PROBLEM STATEMENT -
Retype every one of the items below line for line, leaving the pictures out.

ENTRIES PROVIDED -
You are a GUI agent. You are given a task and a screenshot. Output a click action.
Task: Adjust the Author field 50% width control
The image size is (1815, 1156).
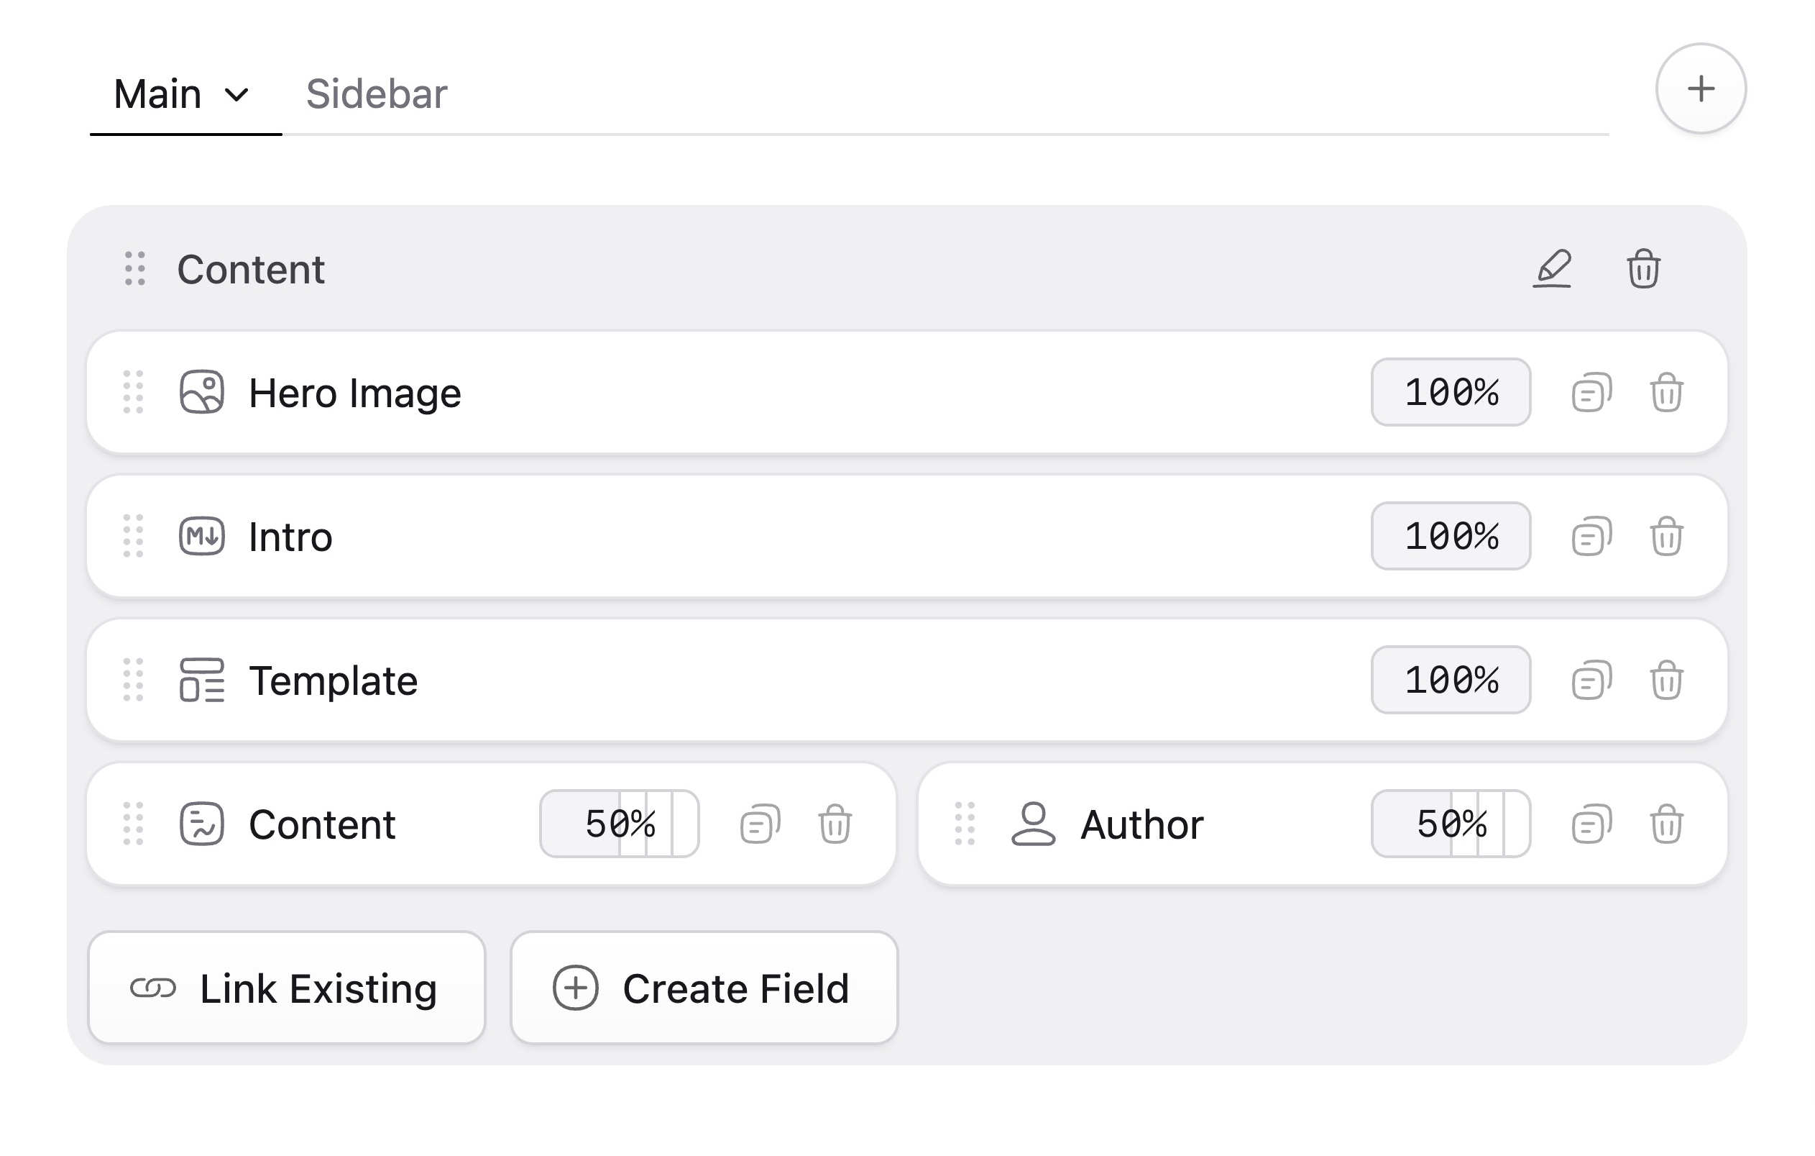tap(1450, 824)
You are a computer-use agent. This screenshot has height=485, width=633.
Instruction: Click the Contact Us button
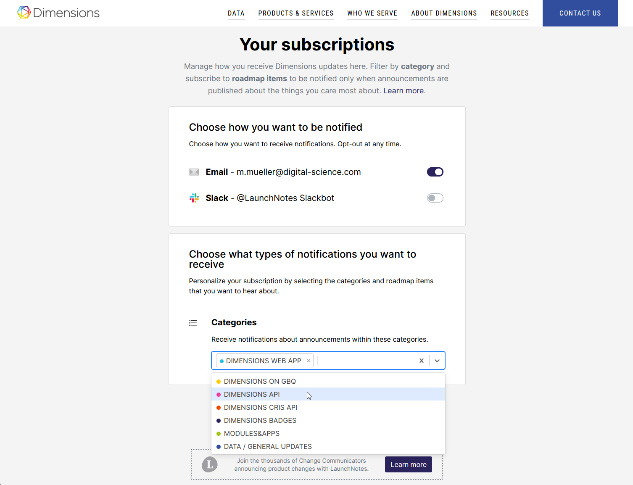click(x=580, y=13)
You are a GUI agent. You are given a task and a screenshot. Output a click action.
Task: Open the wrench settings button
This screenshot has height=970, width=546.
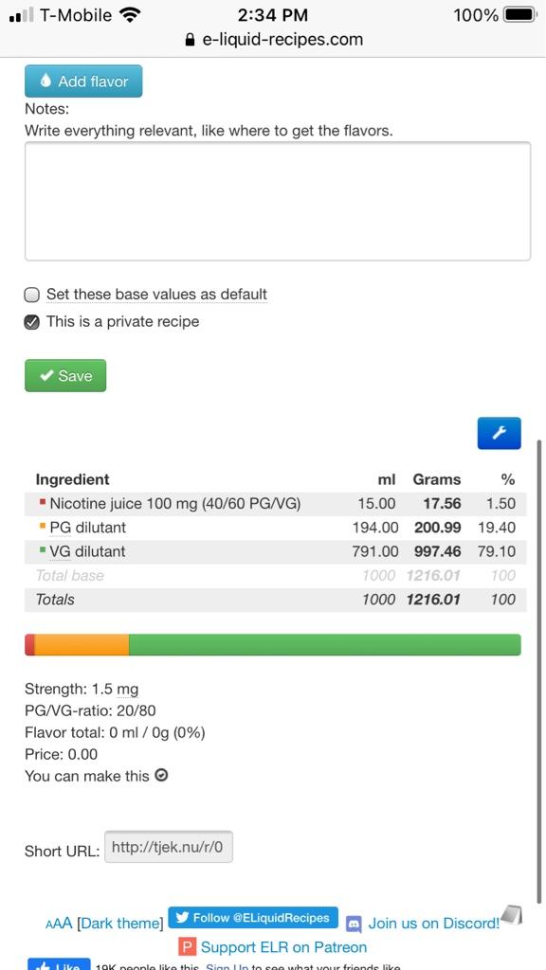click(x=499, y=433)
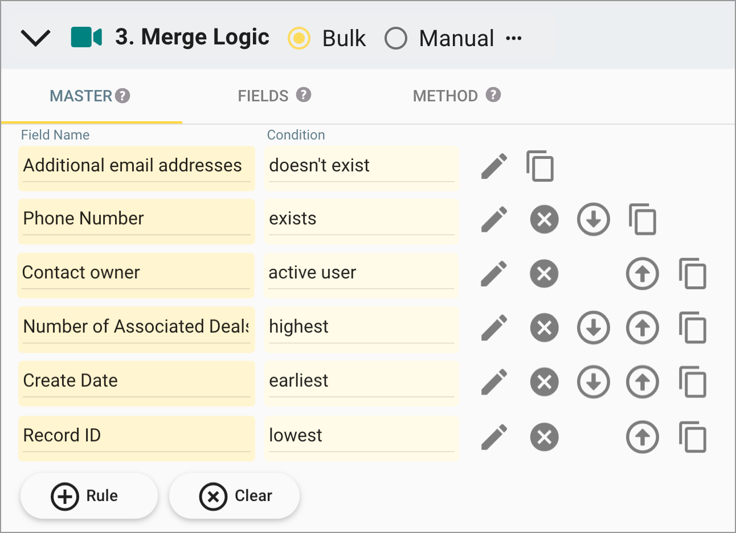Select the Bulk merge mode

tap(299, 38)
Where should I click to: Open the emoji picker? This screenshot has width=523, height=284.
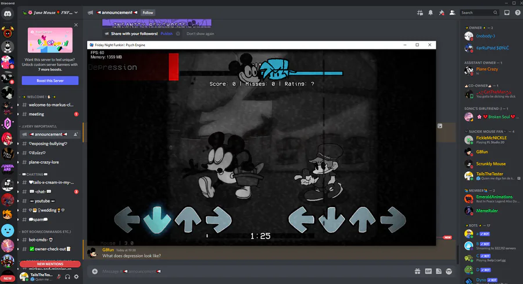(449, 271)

TASK RESPONSE -
You are a GUI agent. You are given a task and a screenshot. Output a click action.
Task: Adjust the Author field 50% width control
The image size is (1815, 1156).
tap(1450, 824)
You are a computer-use agent. This screenshot has height=485, width=633.
Instruction: Click the Contact Us button
click(x=580, y=13)
You are a GUI agent. You are given a task and a screenshot. Output a click action.
Task: Open the wrench settings button
This screenshot has height=970, width=546.
click(x=499, y=433)
Select the Bulk merge mode

tap(299, 38)
Where should I click to: Open the emoji picker? This screenshot has width=523, height=284.
(449, 271)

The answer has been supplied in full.